After the original delivery date for the airplane was delayed by an entire year, the aircraft is now finally ready to be added to Air Greenland’s fleet. Both the airline and the manufacturer had previously anticipated that this delay would last for an entire year. This was due to the fact that Airbus, along with other aircraft manufacturers, struggled to manage supply chain slowdowns during the pandemic. When air transit services were terminated at the beginning of the year 2020, aircraft manufacturing services were also terminated because many operations had to be temporarily halted due to concerns regarding health and safety.

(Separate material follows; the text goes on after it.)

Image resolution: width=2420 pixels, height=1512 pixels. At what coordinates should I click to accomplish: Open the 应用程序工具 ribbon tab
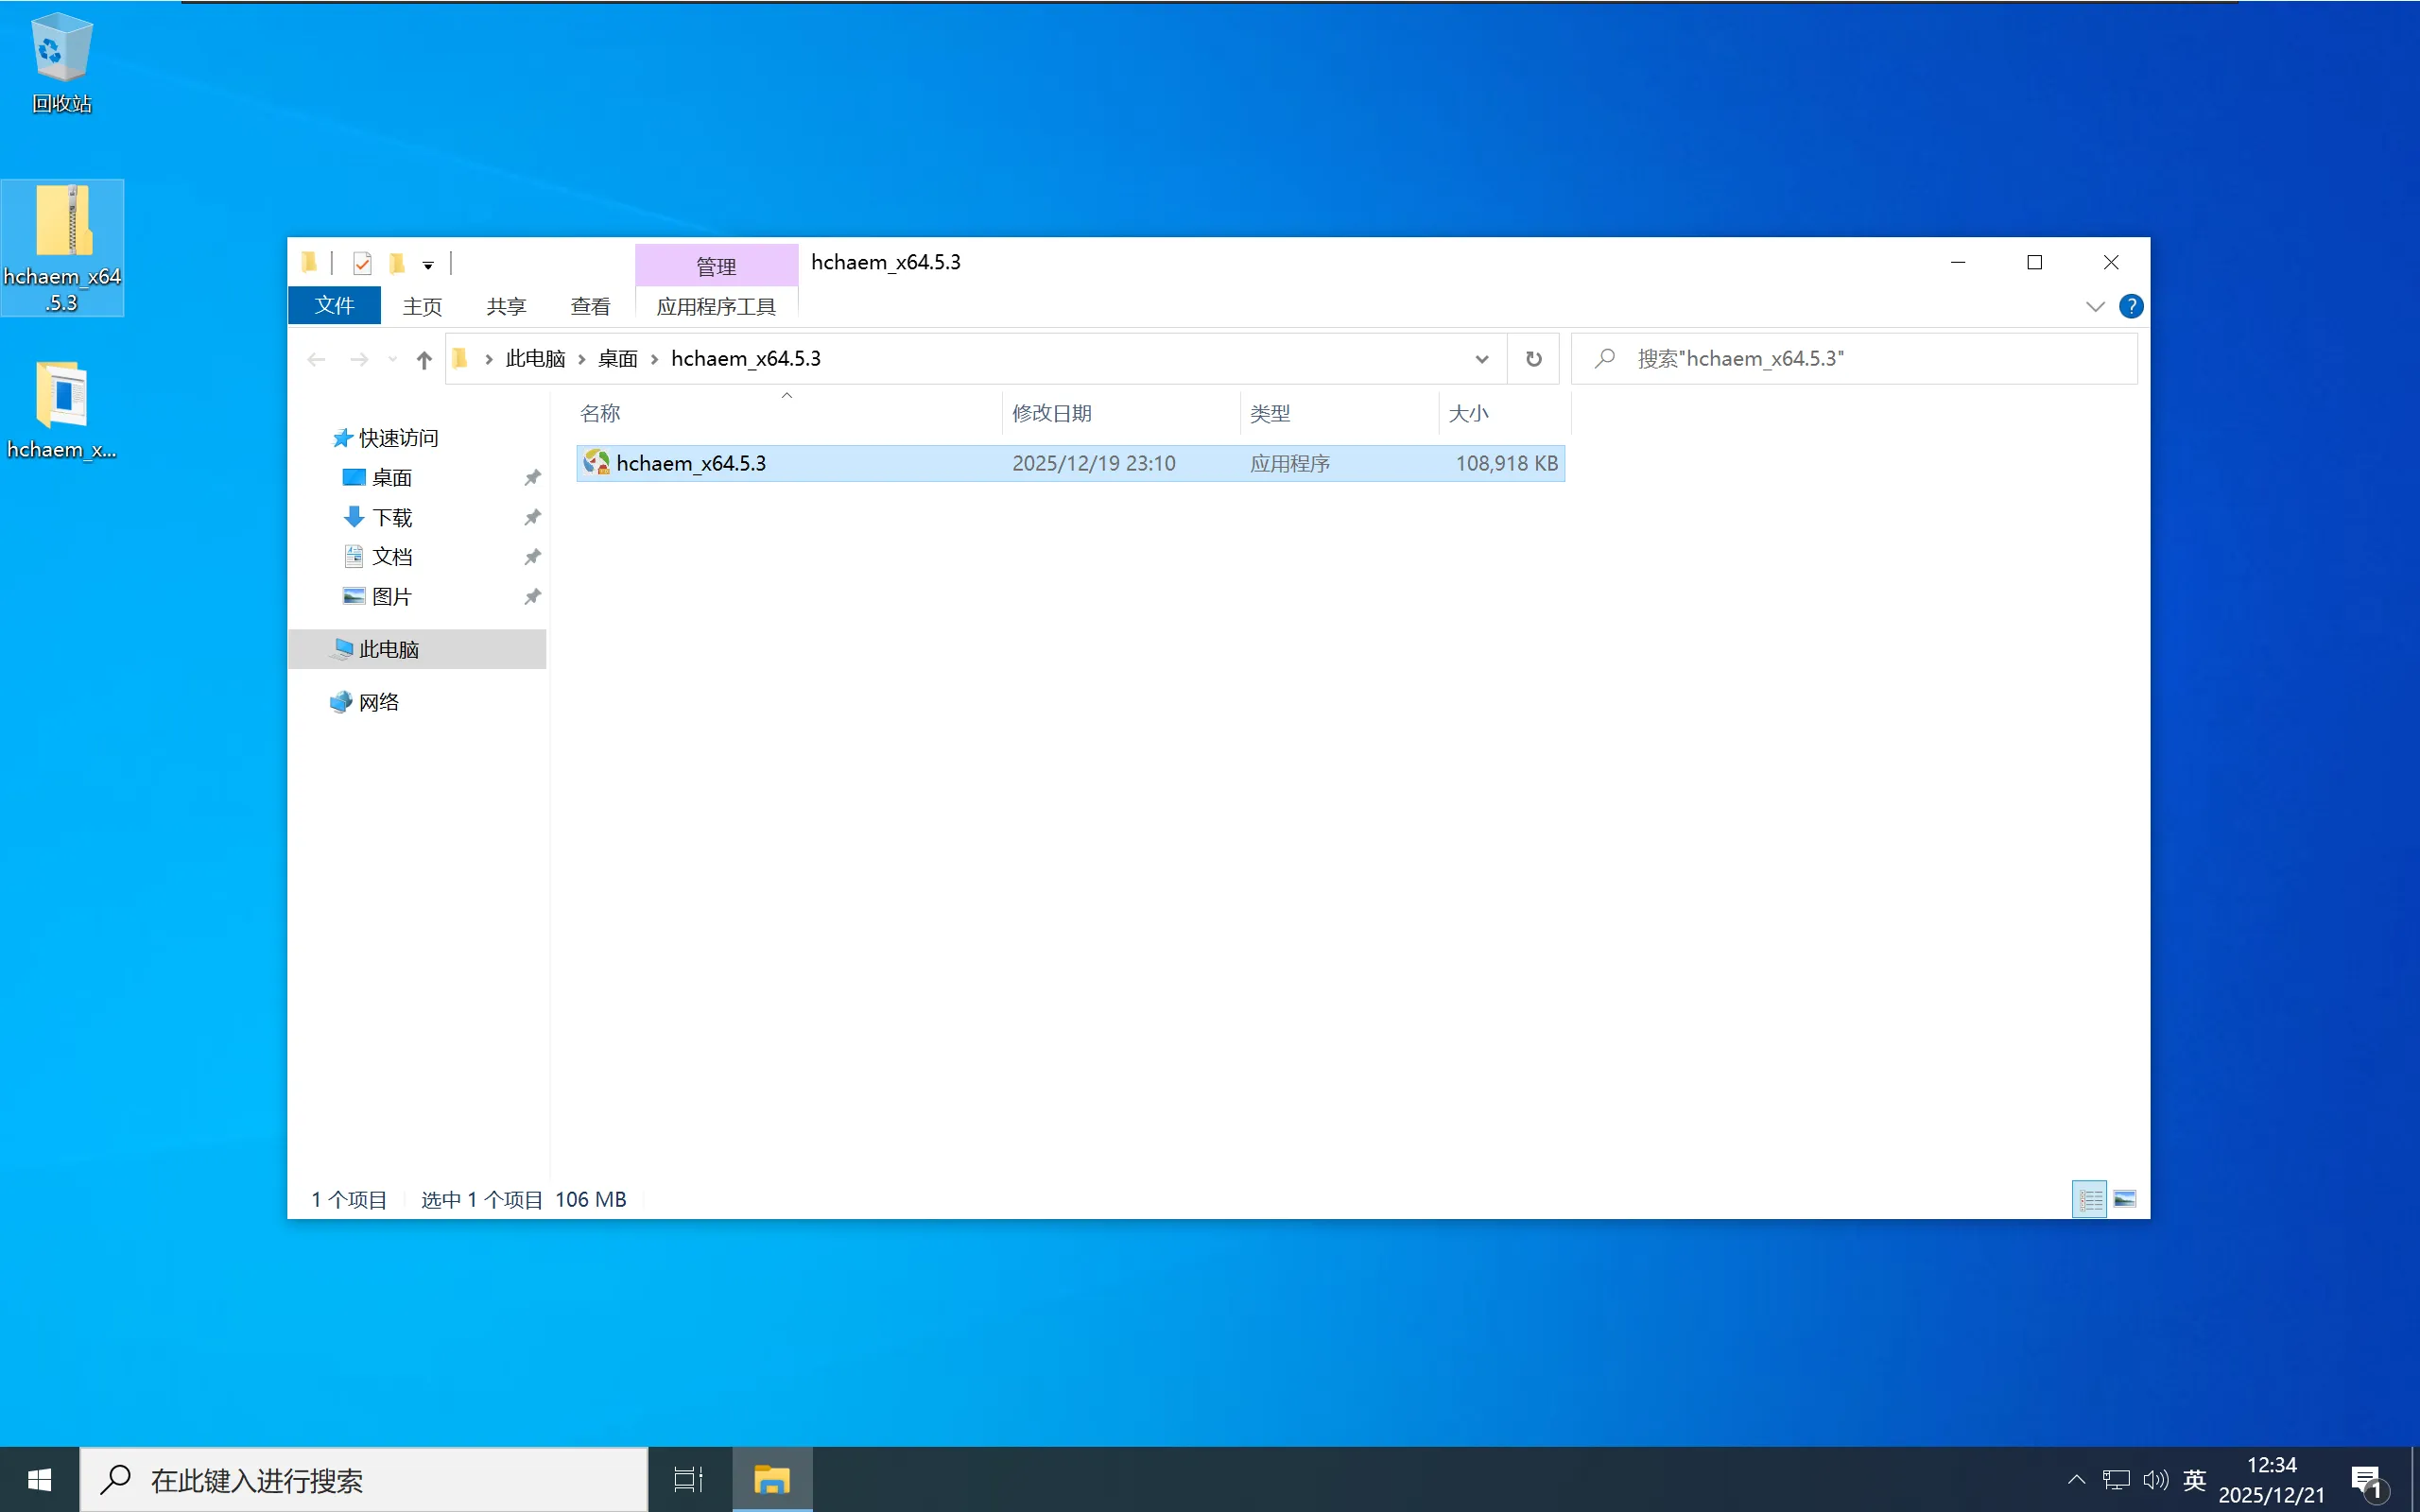(x=716, y=306)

After production had been restarted, it could only be done on a small scale due to health regulations and disruptions in the supply chain, both of which made it more difficult for the manufacturer to acquire the necessary components and materials. Airbus has continued to produce technologically advanced aircraft that are significantly more fuel efficient than their aging competitors despite these setbacks.
When the aircraft is finally handed over to Air Greenland, its registration will be changed to OY-GKN. The A330-800, which is currently the smallest A330 model that can be ordered, will take the place of the airline’s current A330-200, which is registered as OY-GRN. The small airline will be able to operate longer-distance flights with the help of the new aircraft. The airline anticipates that, as a result of the decreased operating costs of the aircraft, it will be able to improve its profit margins and generate a greater profit from the sale of each individual ticket.